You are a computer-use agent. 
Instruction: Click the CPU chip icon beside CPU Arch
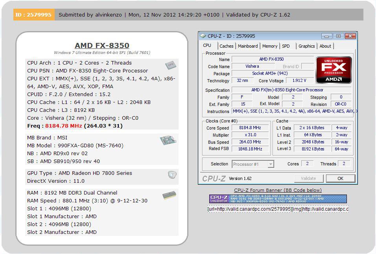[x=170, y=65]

┄┄┄┄┄┄┄┄┄┄

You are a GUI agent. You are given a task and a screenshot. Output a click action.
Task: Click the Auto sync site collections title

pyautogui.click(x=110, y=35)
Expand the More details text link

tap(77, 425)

┄┄┄┄┄┄┄┄┄┄

■ What is being asked
Reproduce word for word the part of the entries that opens with the line containing "You are a computer-use agent." and closes with the line containing "[x=170, y=65]", including both of those lines. Leave the pictures out.

■ Full response
You are a computer-use agent. 
Instruction: Click the CPU chip icon beside CPU Arch
[x=170, y=65]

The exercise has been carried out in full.